Number the lines of the records below as a list, starting with the line containing "The height and width of the screenshot is (811, 1415)." and ending with the line containing "Action: 182,370". Skip blank lines and leave out the pictures.

[RECORD SET]:
[start]
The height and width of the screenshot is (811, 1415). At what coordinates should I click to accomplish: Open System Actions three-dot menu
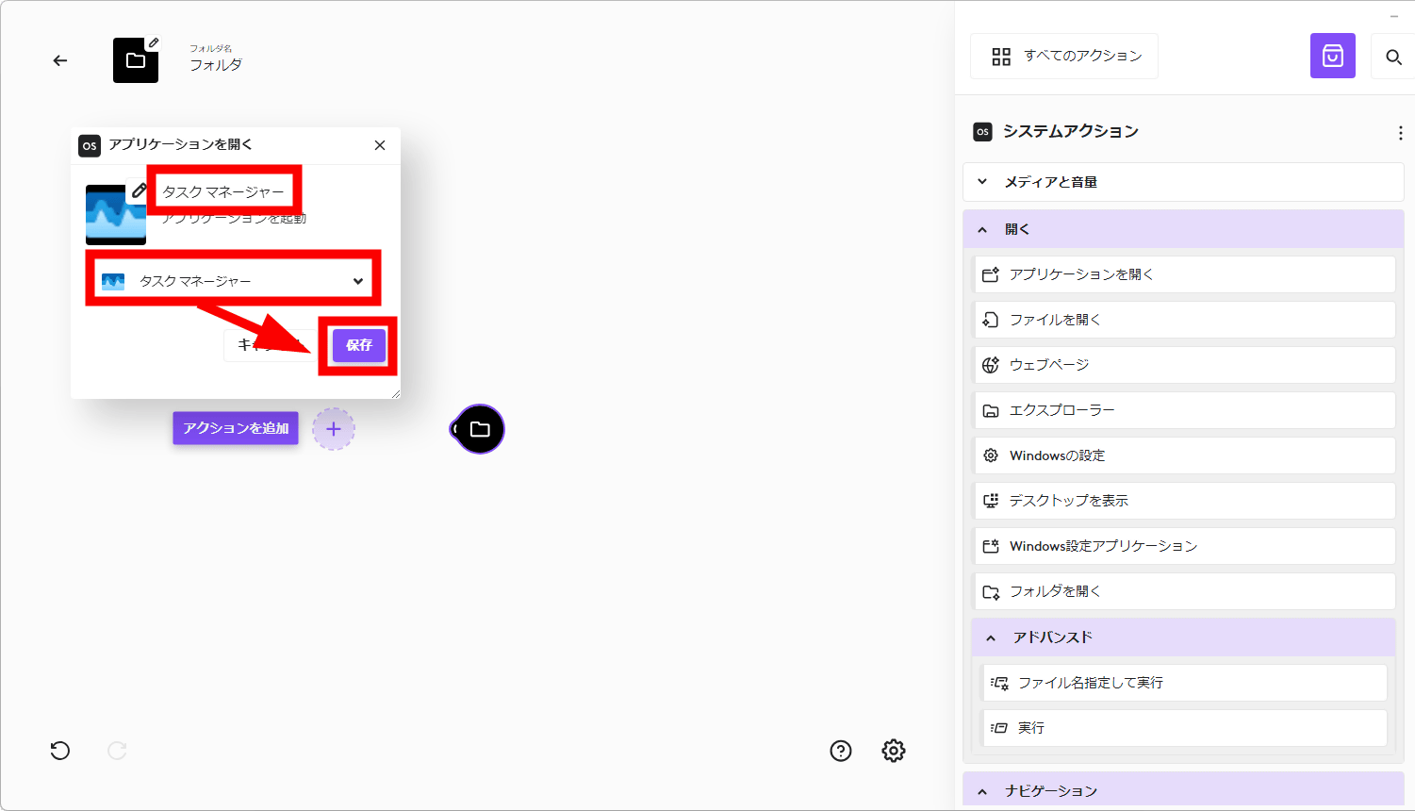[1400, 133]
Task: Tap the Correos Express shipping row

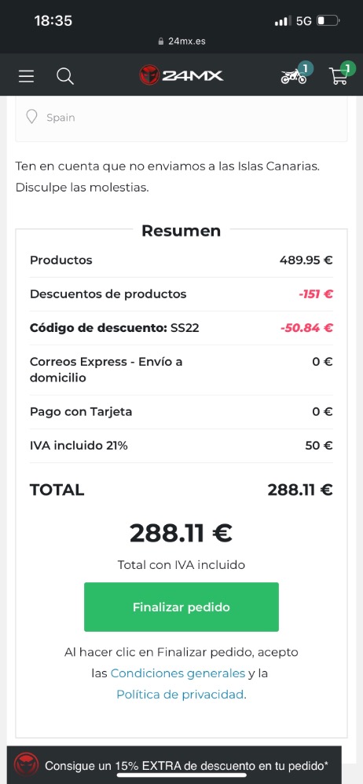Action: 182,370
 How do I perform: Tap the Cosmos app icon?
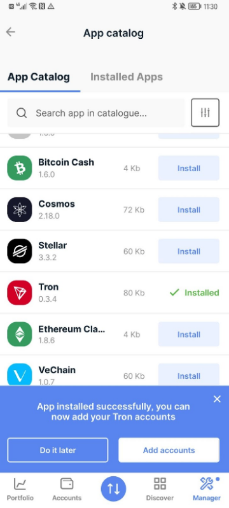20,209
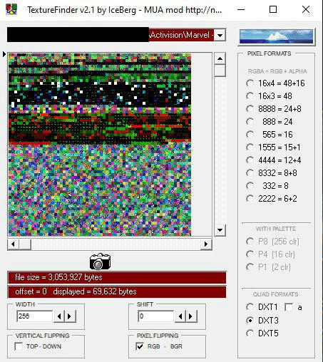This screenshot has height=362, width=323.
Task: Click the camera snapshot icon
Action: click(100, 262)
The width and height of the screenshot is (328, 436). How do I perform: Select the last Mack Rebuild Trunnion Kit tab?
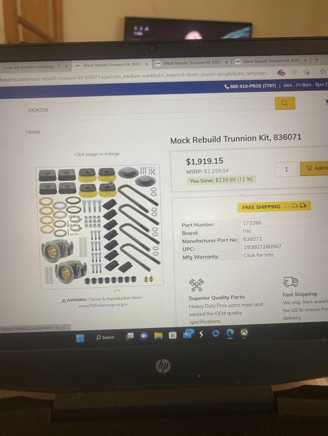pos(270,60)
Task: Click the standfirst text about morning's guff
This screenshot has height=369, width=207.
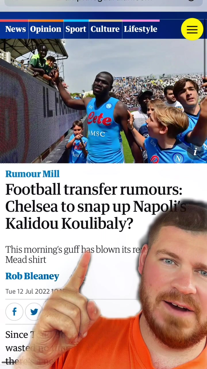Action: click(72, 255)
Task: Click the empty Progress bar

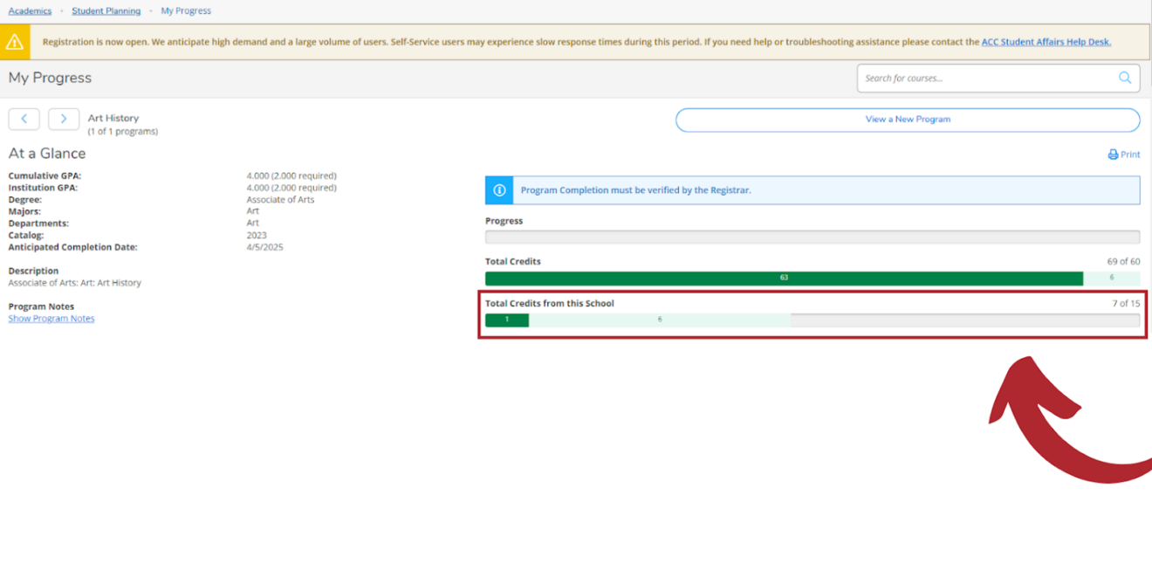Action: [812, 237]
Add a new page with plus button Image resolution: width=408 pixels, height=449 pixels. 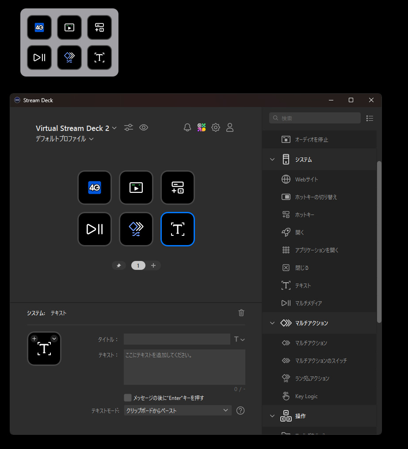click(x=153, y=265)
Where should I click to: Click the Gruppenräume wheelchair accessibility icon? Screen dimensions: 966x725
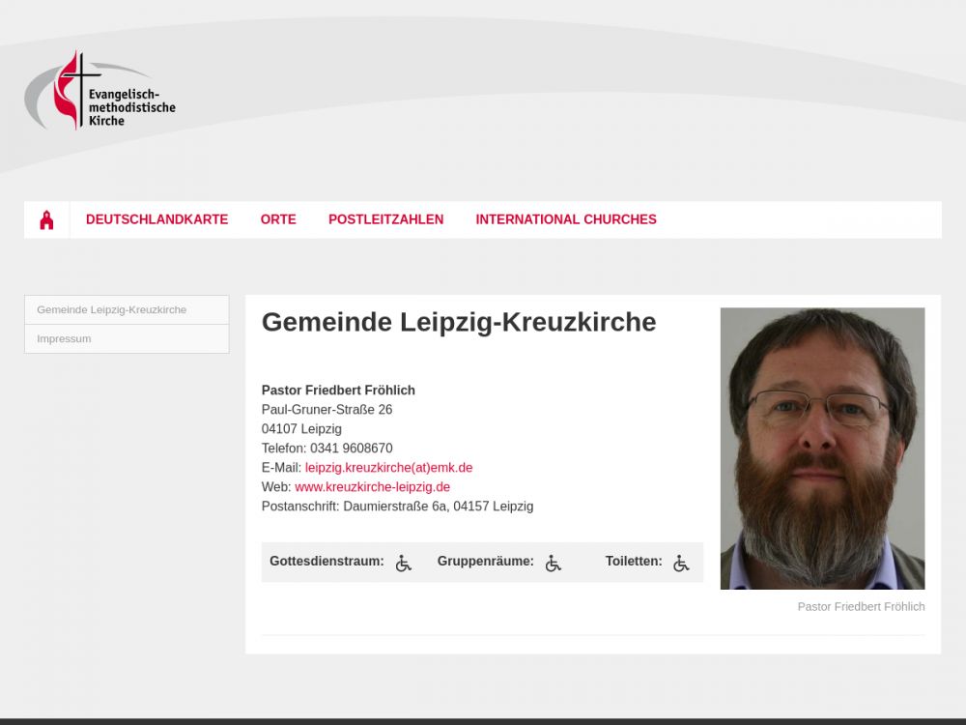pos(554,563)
[end]
[start]
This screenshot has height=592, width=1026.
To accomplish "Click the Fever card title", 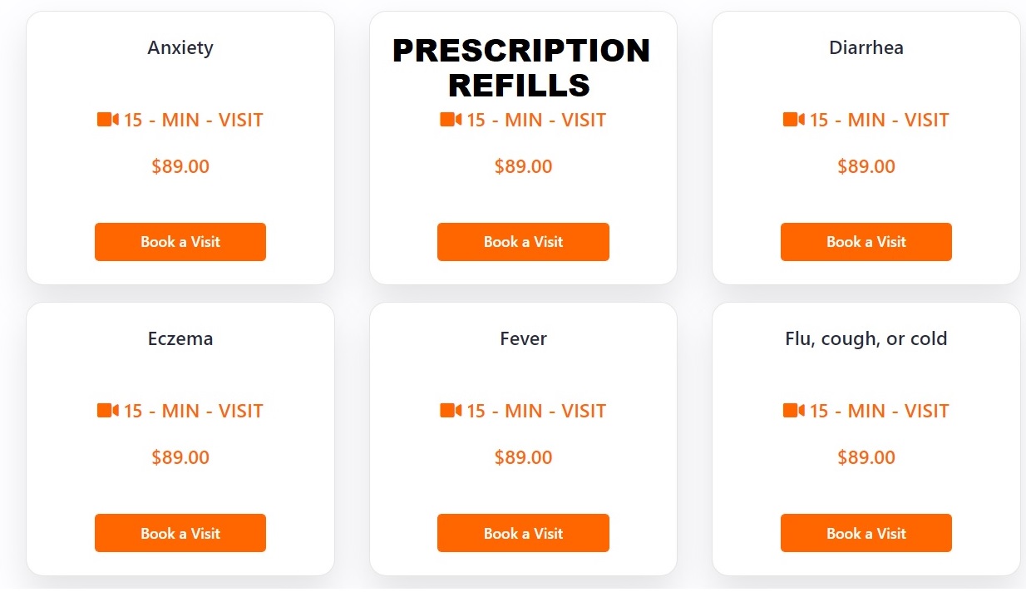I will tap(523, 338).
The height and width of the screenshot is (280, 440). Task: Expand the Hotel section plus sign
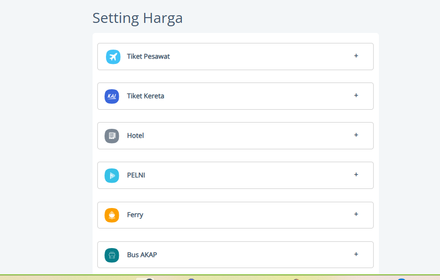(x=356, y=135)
[end]
[TASK RESPONSE]:
1. The height and width of the screenshot is (811, 1415). At what coordinates should I click to accomplish: Open System Actions three-dot menu
2. [1400, 133]
3. Task: Tap the Correos Express shipping row
4. Action: 182,370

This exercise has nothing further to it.